■ RECORDS PROVIDED ■
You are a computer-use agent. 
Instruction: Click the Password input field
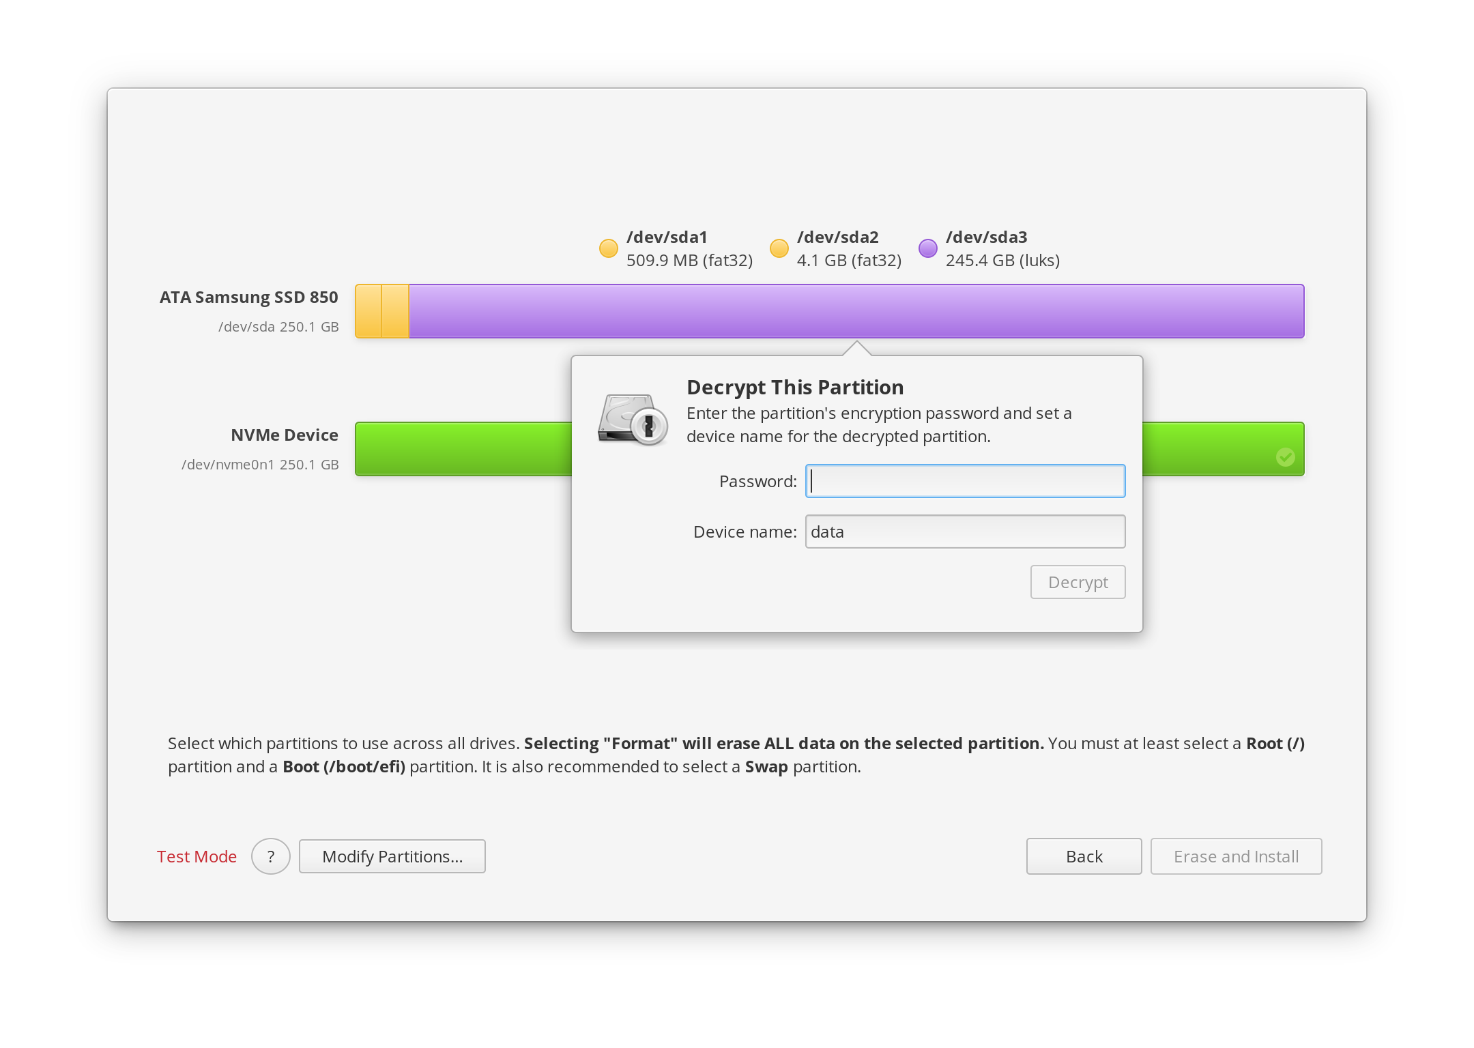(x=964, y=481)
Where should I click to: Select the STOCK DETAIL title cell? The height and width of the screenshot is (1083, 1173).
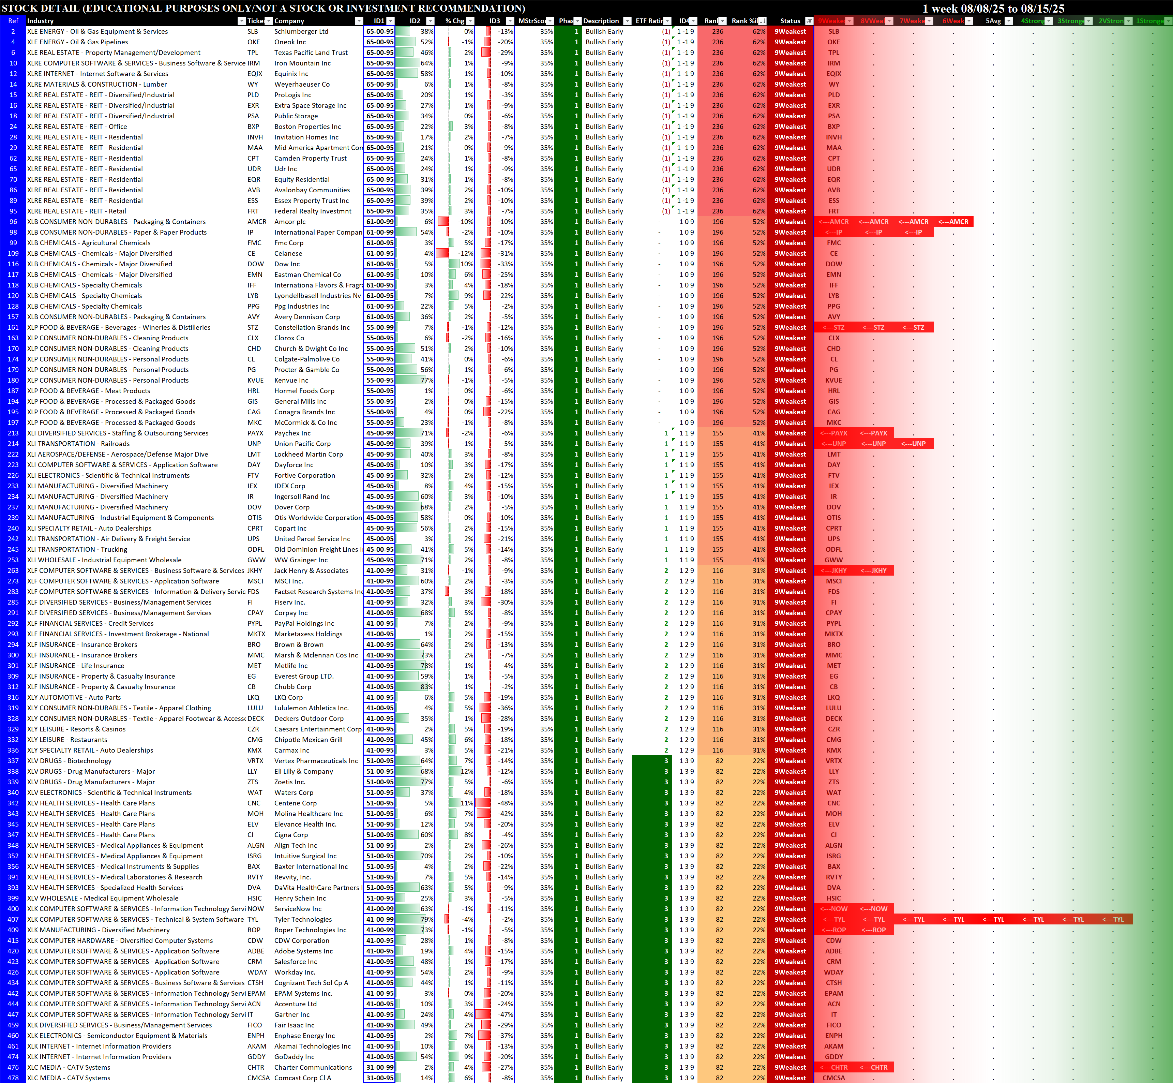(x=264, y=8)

...

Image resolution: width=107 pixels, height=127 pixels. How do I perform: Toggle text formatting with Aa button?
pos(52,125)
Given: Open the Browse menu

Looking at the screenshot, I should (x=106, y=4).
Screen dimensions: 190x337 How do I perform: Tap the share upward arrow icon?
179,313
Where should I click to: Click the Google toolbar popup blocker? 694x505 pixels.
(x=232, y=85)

■ WHAT IS ASKED ■
Count the lines above that contain the string "width", matching case exactly, and reply with the number alone.

■ RESULT OF THIS EXERCISE ■
2